■ Document segment ■

────

For the Github version:

    $ pip install git+https://github.com/tmbdev/webdataset.git

Here are some videos talking about WebDataset and large scale deep learning:

- [Introduction to Large Scale Deep Learning](https://www.youtube.com/watch?v=kNuA2wflygM)
- [Loading Training Data with WebDataset](https://www.youtube.com/watch?v=mTv_ePYeBhs)
- [Creating Datasets in WebDataset Format](https://www.youtube.com/watch?v=v_PacO-3OGQ)
- [Tools for Working with Large Datasets](https://www.youtube.com/watch?v=kIv8zDpRUec)

Examples: (NB: some of these are for older versions of WebDataset, but the differences should be small)

- [loading videos](https://github.com/tmbdev/webdataset/blob/master/docs/video-loading-example.ipynb)
- [splitting raw videos into clips for training](https://github.com/tmbdev/webdataset/blob/master/docs/ytsamples-split.ipynb)

────

■ Dataset excerpt ■
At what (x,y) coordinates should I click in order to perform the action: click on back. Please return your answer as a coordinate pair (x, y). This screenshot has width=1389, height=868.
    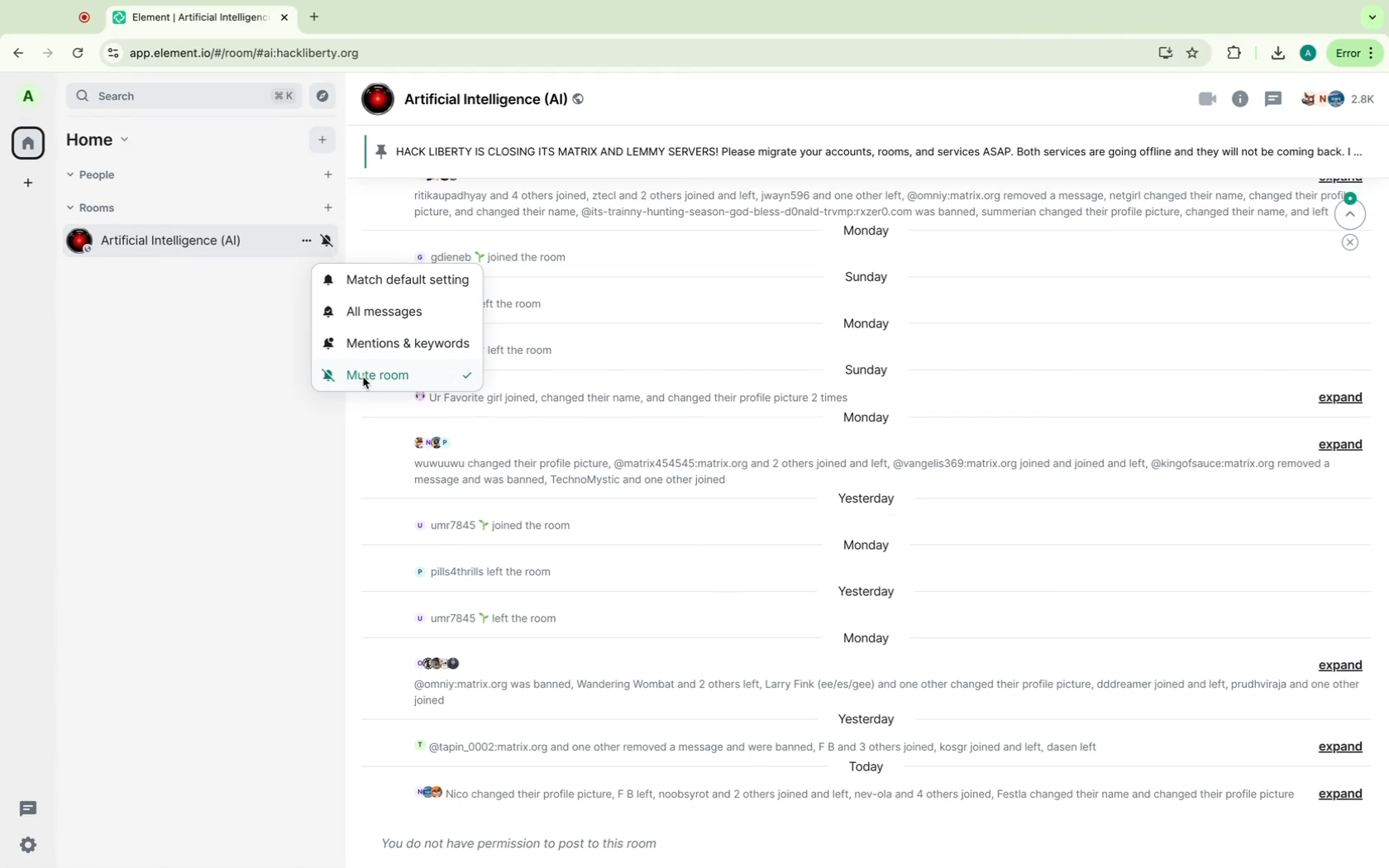
    Looking at the image, I should click on (18, 53).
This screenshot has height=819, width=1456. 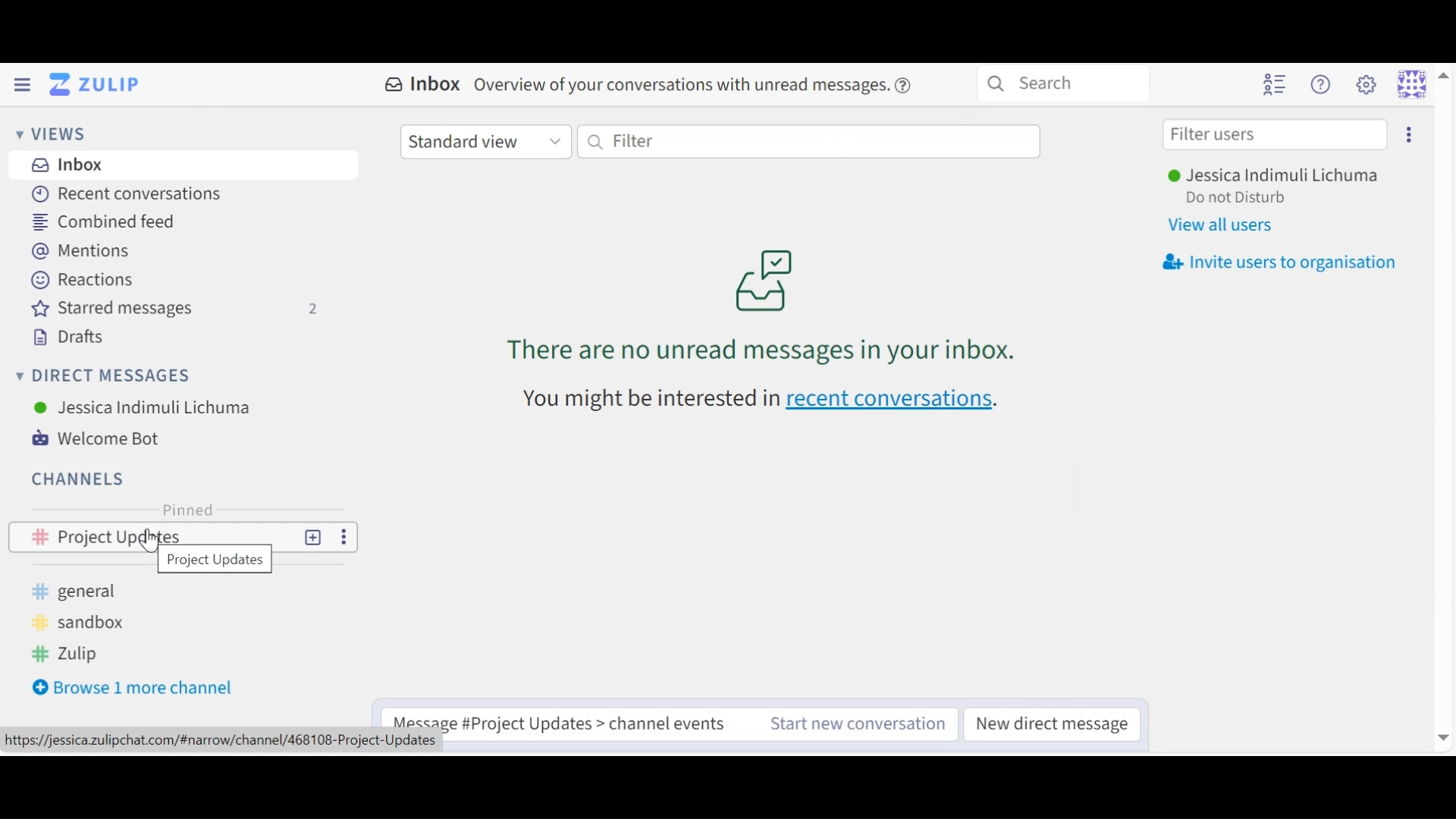 I want to click on general, so click(x=74, y=592).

────

■ Brief ■
Reproduce the WebDataset excerpt word for word, beginning at the words "For the Github" and stopping after "should be small)".

■ Task output ■
For the Github version:

    $ pip install git+https://github.com/tmbdev/webdataset.git

Here are some videos talking about WebDataset and large scale deep learning:

- [Introduction to Large Scale Deep Learning](https://www.youtube.com/watch?v=kNuA2wflygM)
- [Loading Training Data with WebDataset](https://www.youtube.com/watch?v=mTv_ePYeBhs)
- [Creating Datasets in WebDataset Format](https://www.youtube.com/watch?v=v_PacO-3OGQ)
- [Tools for Working with Large Datasets](https://www.youtube.com/watch?v=kIv8zDpRUec)

Examples: (NB: some of these are for older versions of WebDataset, but the differences should be small)